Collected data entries

"""

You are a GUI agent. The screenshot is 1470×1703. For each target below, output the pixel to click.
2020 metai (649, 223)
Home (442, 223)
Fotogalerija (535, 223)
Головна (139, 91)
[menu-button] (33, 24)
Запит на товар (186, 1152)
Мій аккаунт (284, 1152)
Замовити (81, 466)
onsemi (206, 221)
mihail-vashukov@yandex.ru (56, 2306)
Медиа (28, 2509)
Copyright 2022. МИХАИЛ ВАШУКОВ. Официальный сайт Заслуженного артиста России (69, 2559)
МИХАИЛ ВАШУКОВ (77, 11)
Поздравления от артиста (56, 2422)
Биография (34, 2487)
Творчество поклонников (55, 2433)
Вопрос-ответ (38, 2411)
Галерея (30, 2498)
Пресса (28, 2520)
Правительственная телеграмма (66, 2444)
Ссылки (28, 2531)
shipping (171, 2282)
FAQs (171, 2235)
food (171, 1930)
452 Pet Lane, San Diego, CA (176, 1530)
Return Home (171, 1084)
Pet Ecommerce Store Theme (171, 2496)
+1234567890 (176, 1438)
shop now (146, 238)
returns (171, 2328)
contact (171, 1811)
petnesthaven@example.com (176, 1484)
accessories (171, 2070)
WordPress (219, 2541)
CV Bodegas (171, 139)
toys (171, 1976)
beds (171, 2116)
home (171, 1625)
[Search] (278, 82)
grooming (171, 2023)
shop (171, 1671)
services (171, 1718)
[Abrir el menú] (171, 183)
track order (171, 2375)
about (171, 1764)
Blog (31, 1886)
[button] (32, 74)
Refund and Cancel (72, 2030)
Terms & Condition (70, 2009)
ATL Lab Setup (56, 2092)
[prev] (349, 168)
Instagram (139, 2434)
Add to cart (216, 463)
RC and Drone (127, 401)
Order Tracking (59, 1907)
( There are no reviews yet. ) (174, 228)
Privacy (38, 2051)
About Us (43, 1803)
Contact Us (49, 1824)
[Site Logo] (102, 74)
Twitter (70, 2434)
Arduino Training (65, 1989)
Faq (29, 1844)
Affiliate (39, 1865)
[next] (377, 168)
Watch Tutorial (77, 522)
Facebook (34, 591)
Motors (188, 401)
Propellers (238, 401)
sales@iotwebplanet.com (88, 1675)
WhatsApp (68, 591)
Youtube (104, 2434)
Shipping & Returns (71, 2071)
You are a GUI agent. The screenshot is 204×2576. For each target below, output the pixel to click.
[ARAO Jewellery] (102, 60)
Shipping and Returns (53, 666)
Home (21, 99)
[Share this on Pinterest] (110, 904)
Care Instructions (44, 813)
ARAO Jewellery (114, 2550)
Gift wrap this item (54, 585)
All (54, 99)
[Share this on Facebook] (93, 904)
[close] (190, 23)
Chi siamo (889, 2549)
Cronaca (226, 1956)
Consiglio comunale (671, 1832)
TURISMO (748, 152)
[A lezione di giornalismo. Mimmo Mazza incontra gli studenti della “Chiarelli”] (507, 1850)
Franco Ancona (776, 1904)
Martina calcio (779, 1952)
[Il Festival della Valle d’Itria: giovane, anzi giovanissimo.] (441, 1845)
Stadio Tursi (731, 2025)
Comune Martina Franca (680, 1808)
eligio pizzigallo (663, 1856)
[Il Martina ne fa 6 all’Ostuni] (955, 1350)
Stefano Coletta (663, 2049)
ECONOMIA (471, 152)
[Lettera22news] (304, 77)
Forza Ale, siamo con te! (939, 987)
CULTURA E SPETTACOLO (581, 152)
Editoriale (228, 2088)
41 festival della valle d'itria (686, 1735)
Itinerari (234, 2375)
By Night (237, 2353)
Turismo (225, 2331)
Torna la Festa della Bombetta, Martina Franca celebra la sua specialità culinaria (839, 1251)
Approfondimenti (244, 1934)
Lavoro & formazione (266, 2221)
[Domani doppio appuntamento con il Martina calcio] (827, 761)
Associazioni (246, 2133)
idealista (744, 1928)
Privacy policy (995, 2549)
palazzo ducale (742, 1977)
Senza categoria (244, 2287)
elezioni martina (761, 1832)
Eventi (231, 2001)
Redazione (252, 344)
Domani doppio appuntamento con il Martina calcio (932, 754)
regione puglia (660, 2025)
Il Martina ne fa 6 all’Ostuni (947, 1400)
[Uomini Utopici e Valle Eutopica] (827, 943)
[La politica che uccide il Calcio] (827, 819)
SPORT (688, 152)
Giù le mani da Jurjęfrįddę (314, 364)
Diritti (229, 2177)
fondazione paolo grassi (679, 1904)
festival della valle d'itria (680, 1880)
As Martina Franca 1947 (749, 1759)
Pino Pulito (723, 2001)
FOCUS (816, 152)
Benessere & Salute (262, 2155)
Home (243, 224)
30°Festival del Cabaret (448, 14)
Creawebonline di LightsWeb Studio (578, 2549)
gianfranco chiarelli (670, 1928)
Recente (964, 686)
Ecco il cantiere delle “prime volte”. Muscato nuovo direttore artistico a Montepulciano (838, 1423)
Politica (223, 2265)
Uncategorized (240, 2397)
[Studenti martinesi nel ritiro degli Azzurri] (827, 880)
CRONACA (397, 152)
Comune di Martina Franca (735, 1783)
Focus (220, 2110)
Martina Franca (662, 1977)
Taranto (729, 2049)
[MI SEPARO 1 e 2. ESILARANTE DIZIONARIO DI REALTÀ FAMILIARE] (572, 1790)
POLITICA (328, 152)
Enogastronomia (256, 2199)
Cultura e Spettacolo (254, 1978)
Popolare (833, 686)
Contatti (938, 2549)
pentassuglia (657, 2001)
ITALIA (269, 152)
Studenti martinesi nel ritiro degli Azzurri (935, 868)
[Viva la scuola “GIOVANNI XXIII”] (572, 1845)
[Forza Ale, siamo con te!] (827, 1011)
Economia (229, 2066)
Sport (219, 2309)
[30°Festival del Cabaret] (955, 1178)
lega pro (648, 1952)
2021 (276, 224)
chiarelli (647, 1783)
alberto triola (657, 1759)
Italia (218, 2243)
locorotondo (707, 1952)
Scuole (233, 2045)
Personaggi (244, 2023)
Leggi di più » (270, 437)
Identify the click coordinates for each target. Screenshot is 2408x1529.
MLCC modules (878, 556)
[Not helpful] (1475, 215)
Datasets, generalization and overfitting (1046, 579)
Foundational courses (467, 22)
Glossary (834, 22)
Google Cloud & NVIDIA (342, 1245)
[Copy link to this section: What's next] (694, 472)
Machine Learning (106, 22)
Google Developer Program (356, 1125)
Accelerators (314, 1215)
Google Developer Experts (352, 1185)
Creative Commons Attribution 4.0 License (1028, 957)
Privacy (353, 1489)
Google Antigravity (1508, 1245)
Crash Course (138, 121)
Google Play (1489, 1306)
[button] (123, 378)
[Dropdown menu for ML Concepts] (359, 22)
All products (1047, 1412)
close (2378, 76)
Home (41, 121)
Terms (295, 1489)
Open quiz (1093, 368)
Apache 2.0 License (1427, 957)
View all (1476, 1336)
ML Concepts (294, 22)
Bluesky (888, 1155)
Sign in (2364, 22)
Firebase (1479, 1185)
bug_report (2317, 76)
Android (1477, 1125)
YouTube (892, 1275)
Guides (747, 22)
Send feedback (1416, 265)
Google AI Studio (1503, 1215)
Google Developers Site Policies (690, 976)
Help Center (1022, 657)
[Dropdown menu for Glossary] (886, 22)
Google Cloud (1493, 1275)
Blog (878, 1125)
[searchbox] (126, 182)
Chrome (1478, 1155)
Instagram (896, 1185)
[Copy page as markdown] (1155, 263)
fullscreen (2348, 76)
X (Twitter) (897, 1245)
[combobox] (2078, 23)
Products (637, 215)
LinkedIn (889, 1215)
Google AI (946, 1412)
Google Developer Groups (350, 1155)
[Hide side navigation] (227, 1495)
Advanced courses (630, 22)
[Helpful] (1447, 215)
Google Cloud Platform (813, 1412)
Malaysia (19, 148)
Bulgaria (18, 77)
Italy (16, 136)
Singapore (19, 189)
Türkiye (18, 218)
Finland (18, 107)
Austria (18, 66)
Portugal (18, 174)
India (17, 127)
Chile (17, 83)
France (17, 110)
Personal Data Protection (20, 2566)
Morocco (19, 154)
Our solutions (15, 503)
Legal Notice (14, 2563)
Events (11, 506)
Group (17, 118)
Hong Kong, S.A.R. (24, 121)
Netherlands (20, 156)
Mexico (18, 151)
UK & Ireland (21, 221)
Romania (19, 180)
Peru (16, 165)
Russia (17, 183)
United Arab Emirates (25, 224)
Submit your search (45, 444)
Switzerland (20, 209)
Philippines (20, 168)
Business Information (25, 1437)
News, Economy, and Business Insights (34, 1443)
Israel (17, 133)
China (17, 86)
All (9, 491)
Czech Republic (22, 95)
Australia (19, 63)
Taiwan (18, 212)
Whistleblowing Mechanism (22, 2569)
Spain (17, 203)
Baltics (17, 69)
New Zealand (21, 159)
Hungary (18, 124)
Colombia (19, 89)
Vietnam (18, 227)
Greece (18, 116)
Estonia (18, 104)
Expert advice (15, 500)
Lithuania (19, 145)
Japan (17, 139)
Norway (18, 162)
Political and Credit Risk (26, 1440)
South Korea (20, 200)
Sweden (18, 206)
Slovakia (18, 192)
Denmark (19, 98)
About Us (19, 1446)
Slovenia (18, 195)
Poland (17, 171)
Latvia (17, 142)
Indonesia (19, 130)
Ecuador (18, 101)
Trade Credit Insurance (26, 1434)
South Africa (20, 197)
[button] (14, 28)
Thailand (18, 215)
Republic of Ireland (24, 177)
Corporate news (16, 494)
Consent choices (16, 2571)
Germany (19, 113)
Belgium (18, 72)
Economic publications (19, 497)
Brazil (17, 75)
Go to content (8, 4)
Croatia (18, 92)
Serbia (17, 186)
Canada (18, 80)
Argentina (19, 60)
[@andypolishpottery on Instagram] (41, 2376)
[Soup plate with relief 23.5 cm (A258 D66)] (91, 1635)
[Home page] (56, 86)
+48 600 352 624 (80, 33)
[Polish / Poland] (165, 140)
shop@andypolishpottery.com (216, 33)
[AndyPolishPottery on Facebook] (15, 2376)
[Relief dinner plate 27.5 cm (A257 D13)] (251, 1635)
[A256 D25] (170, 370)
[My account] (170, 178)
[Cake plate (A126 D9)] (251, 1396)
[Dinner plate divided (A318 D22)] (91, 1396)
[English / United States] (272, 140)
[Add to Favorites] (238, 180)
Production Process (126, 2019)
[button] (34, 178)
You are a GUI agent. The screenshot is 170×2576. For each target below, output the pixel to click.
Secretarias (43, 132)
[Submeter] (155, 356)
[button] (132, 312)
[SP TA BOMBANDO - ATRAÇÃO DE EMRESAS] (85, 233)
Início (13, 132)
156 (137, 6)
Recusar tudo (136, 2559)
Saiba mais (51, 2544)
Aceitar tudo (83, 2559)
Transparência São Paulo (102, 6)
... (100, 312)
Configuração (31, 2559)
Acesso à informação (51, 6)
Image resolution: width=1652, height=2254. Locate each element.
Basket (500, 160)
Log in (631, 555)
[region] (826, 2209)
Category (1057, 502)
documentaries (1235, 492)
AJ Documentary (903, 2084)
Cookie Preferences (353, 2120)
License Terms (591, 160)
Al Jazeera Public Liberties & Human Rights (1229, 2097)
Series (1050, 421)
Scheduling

"""

## Task to complete:
Reproduce each line of the records in which the word "Comune" appears.

## Result for this task:
Comune Martina Franca (680, 1808)
Comune di Martina Franca (735, 1783)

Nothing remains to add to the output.